Но нет, не всплывает.
Река и Девятиэтажка – два сообщающихся пространства. В Девятиэтажке живые души сдавлены мертвой бетонной скорлупой – в Реке же умершие непрерывно оживляемы свободной и радостной водной стихией. В одном стихотворении оба пространства встречаются – и многоэтажка отправляется в плавание:
Тишь да блажь в Нагатинском затоне
дом плывет по кромке мутных вод
домовой живущий в домофоне
песню хулиганскую поет
Дом-улей. Река-улей.

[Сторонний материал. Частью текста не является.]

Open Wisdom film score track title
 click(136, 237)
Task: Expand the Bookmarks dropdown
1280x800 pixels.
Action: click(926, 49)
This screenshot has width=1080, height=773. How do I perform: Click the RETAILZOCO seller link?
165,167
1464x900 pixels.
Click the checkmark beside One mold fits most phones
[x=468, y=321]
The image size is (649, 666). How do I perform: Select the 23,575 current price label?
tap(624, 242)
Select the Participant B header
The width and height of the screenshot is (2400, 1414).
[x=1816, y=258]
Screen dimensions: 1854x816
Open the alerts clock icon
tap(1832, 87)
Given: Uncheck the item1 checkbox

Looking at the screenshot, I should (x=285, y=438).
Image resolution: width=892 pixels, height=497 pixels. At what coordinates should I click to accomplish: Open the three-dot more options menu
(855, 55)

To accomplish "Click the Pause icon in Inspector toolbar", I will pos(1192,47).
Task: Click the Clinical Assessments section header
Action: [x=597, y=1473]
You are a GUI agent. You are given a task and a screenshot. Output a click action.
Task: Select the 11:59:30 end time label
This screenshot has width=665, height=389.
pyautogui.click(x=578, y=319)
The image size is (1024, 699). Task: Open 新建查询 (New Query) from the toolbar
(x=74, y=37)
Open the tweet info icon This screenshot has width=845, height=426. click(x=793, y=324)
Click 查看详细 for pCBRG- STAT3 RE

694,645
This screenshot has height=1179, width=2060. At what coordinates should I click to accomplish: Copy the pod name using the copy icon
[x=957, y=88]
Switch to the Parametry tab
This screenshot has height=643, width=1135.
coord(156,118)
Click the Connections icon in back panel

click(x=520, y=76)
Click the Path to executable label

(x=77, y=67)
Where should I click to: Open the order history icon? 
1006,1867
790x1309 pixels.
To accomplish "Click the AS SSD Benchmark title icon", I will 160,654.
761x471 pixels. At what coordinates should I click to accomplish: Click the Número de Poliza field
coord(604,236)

Город – снятый на обложке даже не с птичьего, а с какого-то архангельского полета – Большой Улей. И снова что-то тревожное слышится в этом названии:
Блещут бляхи стражников шпили башен
Полон яда меда блаженной глины
Улей Господень
Откуда этот “яд-мед”. И вспоминается образ Москвы – опустевшего улья из “Войны и мира”: “Она была пуста, как пуст бывает домирающий обезматочивший улей. В обезматочившем улье уже нет жизни, но на поверхностный взгляд он кажется таким же живым, как и другие… Но стоит приглядеться к нему, чтобы понять, что в улье этом уже нет жизни. … На стук пчеловода в стенку больного улья вместо прежнего, мгновенного, дружного ответа, шипенья десятков тысяч пчел, грозно поджимающих зад и быстрым боем крыльев производящих этот воздушный жизненный звук, — ему отвечают разрозненные жужжания, гулко раздающиеся в разных местах пустого улья. Из летка не пахнет, как прежде, спиртовым, душистым запахом меда и яда…”
Улей Ирины Ермаковой – при всех утратах и постоянном привкусе смертности всего и вся – живой улей. Полный воздушного жизненного звука. Душистого запаха меда и яда, и всего остального, что, собственно, и позволяет говорить об этой тонкой книжке как о несомненной поэтической удаче.